Он вышел в фойе отеля и увидел Юлию. Она беседовала с арабом в национальной одежде, который имел здесь специальное место и торговал росписями многочисленных посланий и пожеланий на папирусе.
– Роман Григорьевич, – она подошла ближе к нему, – Я заказала себе торжественное послание от древних египтян со скарабеем или… змеей.
– Не забудьте, чтобы он написал ваше имя на этом манускрипте, – засмеялся он.
Увидев Роман Григорьевича, араб подошел ближе:
– Я могу разбавить пожелание и вашим портретом.
– Извольте, если дама не возражает, – сказал Роман Борисович, глядя на Юлию.
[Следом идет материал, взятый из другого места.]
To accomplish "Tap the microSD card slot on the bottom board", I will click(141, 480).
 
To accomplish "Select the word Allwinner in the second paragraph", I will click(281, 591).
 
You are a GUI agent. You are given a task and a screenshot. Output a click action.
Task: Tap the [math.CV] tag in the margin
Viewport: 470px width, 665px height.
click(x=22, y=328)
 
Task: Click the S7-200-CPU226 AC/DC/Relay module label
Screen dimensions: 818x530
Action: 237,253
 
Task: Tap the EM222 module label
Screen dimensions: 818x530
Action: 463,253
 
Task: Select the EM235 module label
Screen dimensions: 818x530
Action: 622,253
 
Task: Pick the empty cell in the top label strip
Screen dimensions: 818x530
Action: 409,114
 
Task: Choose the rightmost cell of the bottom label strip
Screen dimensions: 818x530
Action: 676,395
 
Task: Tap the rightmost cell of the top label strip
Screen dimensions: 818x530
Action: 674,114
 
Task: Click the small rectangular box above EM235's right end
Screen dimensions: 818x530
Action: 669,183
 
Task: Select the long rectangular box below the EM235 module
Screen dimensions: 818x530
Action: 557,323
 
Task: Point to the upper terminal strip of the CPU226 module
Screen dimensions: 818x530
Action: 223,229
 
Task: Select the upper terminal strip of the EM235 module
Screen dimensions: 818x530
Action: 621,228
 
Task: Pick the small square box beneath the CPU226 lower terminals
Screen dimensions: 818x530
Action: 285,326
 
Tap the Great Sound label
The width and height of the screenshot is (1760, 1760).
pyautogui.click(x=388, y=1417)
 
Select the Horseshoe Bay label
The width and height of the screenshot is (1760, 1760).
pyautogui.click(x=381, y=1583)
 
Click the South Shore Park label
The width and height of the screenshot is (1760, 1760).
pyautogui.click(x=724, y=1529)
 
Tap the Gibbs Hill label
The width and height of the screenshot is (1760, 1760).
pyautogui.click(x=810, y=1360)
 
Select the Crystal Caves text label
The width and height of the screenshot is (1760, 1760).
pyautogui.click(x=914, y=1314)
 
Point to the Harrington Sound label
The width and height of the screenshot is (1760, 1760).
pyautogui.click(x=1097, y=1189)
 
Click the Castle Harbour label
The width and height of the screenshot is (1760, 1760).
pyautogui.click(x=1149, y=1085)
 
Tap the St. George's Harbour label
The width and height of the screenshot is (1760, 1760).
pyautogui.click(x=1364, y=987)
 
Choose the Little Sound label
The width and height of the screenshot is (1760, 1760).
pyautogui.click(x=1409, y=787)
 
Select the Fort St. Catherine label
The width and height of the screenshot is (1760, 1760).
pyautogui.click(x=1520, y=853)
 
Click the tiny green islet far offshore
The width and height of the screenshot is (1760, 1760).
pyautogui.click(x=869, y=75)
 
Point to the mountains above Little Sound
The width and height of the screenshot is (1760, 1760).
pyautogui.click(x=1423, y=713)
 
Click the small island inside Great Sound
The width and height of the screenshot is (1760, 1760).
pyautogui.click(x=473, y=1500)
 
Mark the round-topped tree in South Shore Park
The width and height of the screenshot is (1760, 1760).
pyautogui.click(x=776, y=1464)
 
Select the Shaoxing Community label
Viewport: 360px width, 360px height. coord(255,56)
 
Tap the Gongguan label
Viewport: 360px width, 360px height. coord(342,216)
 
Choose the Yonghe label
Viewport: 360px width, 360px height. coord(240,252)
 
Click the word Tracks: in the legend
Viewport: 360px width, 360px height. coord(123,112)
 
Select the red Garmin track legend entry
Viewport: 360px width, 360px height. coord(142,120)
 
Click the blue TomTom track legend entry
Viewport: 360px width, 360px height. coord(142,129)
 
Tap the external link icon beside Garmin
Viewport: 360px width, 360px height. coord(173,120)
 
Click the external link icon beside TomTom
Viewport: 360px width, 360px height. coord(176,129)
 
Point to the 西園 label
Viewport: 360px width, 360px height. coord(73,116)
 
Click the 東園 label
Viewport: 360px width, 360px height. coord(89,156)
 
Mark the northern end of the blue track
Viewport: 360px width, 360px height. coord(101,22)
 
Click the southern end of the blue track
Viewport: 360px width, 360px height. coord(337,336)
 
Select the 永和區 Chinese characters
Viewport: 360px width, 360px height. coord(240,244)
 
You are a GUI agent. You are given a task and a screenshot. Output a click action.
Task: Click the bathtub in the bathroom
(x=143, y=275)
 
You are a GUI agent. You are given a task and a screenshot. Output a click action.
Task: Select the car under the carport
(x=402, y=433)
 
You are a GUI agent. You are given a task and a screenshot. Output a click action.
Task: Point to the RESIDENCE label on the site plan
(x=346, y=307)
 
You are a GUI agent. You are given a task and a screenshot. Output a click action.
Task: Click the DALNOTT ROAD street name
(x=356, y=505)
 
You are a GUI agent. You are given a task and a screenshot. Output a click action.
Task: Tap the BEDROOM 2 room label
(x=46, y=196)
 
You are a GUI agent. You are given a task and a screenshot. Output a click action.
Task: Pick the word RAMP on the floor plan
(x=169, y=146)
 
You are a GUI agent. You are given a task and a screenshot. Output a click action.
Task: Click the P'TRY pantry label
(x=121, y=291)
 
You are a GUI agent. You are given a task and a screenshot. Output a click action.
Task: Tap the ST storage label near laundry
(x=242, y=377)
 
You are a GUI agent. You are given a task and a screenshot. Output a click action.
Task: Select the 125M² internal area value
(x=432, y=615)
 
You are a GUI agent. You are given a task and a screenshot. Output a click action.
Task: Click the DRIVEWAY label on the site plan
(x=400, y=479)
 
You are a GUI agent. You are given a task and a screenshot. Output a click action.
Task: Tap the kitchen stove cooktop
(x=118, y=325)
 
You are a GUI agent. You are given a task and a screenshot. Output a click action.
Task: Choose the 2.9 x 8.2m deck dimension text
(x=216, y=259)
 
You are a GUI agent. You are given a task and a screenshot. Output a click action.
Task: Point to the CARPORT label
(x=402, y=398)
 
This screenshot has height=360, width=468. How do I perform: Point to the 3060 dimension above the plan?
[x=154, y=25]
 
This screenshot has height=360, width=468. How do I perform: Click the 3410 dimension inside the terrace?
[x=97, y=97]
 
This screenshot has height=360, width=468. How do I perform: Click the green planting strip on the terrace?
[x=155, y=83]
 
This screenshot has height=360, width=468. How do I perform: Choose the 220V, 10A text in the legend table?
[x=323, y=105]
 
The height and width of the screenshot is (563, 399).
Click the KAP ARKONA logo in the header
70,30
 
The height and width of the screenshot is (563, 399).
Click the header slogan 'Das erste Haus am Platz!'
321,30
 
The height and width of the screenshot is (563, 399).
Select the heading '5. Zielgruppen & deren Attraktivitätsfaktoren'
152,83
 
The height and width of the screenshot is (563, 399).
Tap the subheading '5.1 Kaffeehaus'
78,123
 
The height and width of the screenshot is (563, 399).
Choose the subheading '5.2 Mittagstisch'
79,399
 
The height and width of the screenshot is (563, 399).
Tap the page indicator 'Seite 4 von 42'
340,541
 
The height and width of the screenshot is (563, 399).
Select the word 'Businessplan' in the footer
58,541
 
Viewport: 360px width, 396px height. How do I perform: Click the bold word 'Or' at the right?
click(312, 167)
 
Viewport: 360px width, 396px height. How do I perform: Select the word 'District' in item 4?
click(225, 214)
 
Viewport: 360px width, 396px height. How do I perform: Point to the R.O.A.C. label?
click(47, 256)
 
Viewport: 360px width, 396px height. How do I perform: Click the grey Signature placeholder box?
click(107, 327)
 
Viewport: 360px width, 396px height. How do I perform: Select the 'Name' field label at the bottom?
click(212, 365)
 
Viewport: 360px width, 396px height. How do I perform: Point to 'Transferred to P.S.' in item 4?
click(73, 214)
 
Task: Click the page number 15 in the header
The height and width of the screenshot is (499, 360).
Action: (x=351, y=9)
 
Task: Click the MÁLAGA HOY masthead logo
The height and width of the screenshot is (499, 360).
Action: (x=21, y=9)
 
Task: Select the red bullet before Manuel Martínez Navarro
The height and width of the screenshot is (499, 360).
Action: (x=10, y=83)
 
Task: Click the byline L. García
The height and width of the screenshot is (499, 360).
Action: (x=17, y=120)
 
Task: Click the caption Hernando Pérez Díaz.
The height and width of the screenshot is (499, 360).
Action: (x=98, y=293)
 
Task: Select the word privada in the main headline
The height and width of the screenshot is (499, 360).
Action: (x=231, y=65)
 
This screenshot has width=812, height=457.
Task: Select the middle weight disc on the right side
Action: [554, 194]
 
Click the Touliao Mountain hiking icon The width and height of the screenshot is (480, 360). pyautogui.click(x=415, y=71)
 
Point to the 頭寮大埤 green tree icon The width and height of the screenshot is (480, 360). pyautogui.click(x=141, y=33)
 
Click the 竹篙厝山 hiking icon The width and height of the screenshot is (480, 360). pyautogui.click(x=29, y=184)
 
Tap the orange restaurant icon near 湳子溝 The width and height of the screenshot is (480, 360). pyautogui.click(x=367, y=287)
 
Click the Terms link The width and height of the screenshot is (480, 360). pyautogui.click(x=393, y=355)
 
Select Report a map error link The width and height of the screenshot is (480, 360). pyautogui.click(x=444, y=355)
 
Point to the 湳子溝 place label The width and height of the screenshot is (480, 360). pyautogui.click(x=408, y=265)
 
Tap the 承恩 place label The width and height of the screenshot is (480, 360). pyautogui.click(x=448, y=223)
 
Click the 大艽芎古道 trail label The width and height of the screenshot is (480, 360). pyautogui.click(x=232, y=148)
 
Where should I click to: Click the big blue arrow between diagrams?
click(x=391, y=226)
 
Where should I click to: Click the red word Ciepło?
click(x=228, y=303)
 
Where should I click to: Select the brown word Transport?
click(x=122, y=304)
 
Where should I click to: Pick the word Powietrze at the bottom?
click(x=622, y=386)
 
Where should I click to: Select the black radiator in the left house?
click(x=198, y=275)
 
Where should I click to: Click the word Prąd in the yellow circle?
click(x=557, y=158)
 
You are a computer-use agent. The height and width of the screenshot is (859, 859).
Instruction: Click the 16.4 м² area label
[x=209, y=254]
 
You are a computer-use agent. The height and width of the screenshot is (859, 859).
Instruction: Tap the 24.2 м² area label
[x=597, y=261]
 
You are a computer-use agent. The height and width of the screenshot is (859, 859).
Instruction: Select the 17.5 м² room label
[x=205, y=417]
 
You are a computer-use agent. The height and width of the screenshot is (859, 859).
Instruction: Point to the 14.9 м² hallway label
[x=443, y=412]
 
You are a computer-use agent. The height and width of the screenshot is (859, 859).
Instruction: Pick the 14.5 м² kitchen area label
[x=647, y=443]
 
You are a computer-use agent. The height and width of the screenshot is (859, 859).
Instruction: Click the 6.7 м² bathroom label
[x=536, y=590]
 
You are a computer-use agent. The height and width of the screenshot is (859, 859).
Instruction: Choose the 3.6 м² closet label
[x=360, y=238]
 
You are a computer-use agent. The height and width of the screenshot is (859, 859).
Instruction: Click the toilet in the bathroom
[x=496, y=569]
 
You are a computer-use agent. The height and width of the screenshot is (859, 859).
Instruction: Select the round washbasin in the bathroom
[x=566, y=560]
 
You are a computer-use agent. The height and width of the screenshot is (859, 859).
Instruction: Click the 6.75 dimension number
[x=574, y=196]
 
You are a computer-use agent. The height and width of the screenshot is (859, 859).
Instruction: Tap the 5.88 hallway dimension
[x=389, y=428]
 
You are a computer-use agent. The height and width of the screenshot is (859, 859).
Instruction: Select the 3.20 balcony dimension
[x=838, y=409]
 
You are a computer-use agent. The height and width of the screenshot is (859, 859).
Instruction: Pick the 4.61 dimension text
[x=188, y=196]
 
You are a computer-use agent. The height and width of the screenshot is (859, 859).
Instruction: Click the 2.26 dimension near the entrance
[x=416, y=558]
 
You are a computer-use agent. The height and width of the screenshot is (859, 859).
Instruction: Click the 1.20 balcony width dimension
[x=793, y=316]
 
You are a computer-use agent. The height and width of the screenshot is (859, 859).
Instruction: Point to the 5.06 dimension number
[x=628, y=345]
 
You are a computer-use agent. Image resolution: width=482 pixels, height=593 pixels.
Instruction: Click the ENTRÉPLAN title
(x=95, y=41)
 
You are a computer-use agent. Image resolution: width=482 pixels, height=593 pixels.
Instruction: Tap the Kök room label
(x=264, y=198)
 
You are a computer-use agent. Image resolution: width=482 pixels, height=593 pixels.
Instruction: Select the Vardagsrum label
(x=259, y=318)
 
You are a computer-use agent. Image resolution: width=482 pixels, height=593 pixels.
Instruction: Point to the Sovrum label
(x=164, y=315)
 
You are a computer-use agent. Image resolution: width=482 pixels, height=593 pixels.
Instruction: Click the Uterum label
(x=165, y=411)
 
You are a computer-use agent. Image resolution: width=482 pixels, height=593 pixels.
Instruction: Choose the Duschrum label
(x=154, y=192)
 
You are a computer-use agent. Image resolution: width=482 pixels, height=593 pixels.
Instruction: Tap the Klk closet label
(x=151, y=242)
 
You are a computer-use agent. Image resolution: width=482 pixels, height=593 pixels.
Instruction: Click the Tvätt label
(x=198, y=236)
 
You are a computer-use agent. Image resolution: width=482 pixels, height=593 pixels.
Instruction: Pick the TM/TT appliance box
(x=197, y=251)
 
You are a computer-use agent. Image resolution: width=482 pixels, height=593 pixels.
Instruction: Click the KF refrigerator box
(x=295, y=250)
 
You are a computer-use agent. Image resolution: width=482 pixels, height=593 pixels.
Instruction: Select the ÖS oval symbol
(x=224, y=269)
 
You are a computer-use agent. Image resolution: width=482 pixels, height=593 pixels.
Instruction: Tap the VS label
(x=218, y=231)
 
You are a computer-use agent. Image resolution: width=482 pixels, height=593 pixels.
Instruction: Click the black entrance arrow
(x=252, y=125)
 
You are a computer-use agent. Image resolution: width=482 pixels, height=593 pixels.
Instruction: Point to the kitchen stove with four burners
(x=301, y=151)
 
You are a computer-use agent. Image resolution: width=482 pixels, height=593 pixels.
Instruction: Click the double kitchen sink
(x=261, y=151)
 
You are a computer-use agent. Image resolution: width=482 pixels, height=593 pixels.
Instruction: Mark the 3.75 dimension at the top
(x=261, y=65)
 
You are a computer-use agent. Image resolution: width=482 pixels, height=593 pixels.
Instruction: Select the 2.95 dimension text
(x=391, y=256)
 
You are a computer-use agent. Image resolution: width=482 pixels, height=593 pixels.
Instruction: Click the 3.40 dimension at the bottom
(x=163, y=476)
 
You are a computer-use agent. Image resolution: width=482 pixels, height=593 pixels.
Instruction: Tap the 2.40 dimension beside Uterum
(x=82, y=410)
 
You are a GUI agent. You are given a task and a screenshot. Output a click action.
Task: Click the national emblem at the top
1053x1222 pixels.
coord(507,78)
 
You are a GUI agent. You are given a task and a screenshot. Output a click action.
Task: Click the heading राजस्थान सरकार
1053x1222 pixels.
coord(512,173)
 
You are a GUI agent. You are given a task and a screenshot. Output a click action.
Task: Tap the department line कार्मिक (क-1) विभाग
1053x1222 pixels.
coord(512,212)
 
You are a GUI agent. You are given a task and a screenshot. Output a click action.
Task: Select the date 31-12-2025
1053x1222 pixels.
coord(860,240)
– Не возражаю, – демонстративно ответила она.
Роман Григорьевич пригласил ее в ресторан, но она повела его на улицу.
– Давайте проедемся на этой лошадке, – она показала на старомодную коляску с черным верхом и ярко-красную внутри со странными кистями и балдахинами, похожими на конские хвосты.
Он махнул кучеру. Тут же подъехал старый экипаж.
Они проехались по городу и широкой набережной с постриженными деревьями и пальмами.
Косивший под старину кучер в чалме, белом балахоне и коричневой накидке то и дело подхлестывал необычным длинным хлыстом ленивую лошадку.
Юлия была весела и радовалась каждому оригинальному строению и останкам развалин, которые слились в этом городе воедино с новыми постройками.
После поездки Роман Григорьевич собирался все-таки пообедать, но тут снова подошел молодой араб и предложил прокатиться по Нилу на кораблике-яхте на остров, где росли очень вкусные бананы-малютки.
Услышав предложение, Юлия сразу загорелась поездкой.
Они прошли к берегу и увидели несколько небольших лодок длиной не более 10 метров с мачтами, похожими на колодезных журавлей. В одну из таких шаланд они погрузились и поплыли против течения по Нилу. Команда лодки из двух арабов очень ловко управляла судном, поминутно меняя галсы.